• **Exercise prompt**:
Resume the memoir passage below about leaving the Episcopal Church, starting right after its last sentence.

• **Source extract**:
^^^^
I’ve been dabbling away at some different writing projects. The following is a fragment from a pseudo memoir that isn’t taking shape in the way I thought. It came to my mind, though, because Anglicans around the world are thinking about Leaving Home, as we did, and might be wondering what it feels like. This is alternately called in my mind, “What Will We Take With Us?”
Emma danced and twirled in a princess dress, one of those awful Target Disney items that tear easily but can never perish. She paused and then twirled her little sister. The boys were wearing Spiderman Costumes. I had just walked in and plunked my fat purse down on some chair piled high with junk that needed to be sorted and put away, somewhere. Except that there wasn’t any somewhere left. For months we’d been flinging stuff we didn’t know what to do with into the basement. Once a dim comfortable bedroom with a proper bed and desk, now a cavern of discarded junk, the basement was a true testament of our belief that we would definitely lose.
In 2003, sitting in a sunlit high brow Starbucks on the San Antonio River Walk, the computer open–one of those old one’s you have to lug around with you looking for an outlet and shoving an internet hot spot card into its various crevices, hitting refresh on Titusonenine over and over and over and over–we saw the depressing, but completely expected, headline that Gene Robinson’s election as bishop of New Hampshire had been ratified by the General Convention of the Episcopal Church. Clergy, Lay Delegates, Bishops. All the houses had accepted his election.
^^^^
• **Data provided**:
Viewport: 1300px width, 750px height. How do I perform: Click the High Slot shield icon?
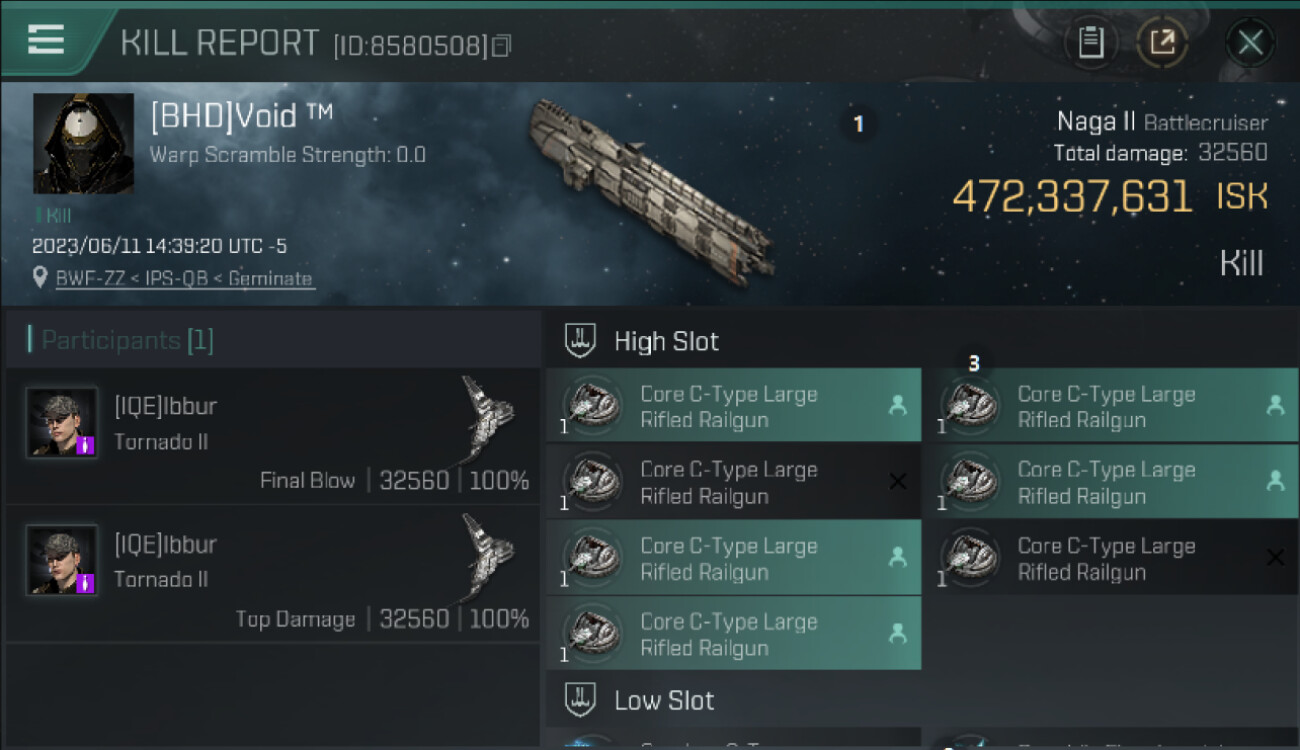point(581,341)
^^^^
• **Result for this exercise**:
And from that moment on we were walking the way to this second moment, where I flung my purse down and plunked into a chair. Matt waved the white fluttering court order letting us know we had to get out of this house and out of this church as soon as we could do it.
“They can come take the keys if they want,” said Matt, as I read it over. “We’ve lost everything–both buildings, all the money, everything.”
But not everything. We sat watching the children twirl. “There’s plenty of stuff in the basement we won’t be able to convince them to take,” I said, or thought. When you lose ‘everything’ that just means you have to pack, because some of the things have to go with you.
I fixed the children’s twirling and laughing into the back of my mind’s eye. I’ll take that, I thought. That, I will keep. And I have. Because when you lose everything, it’s just some of the things.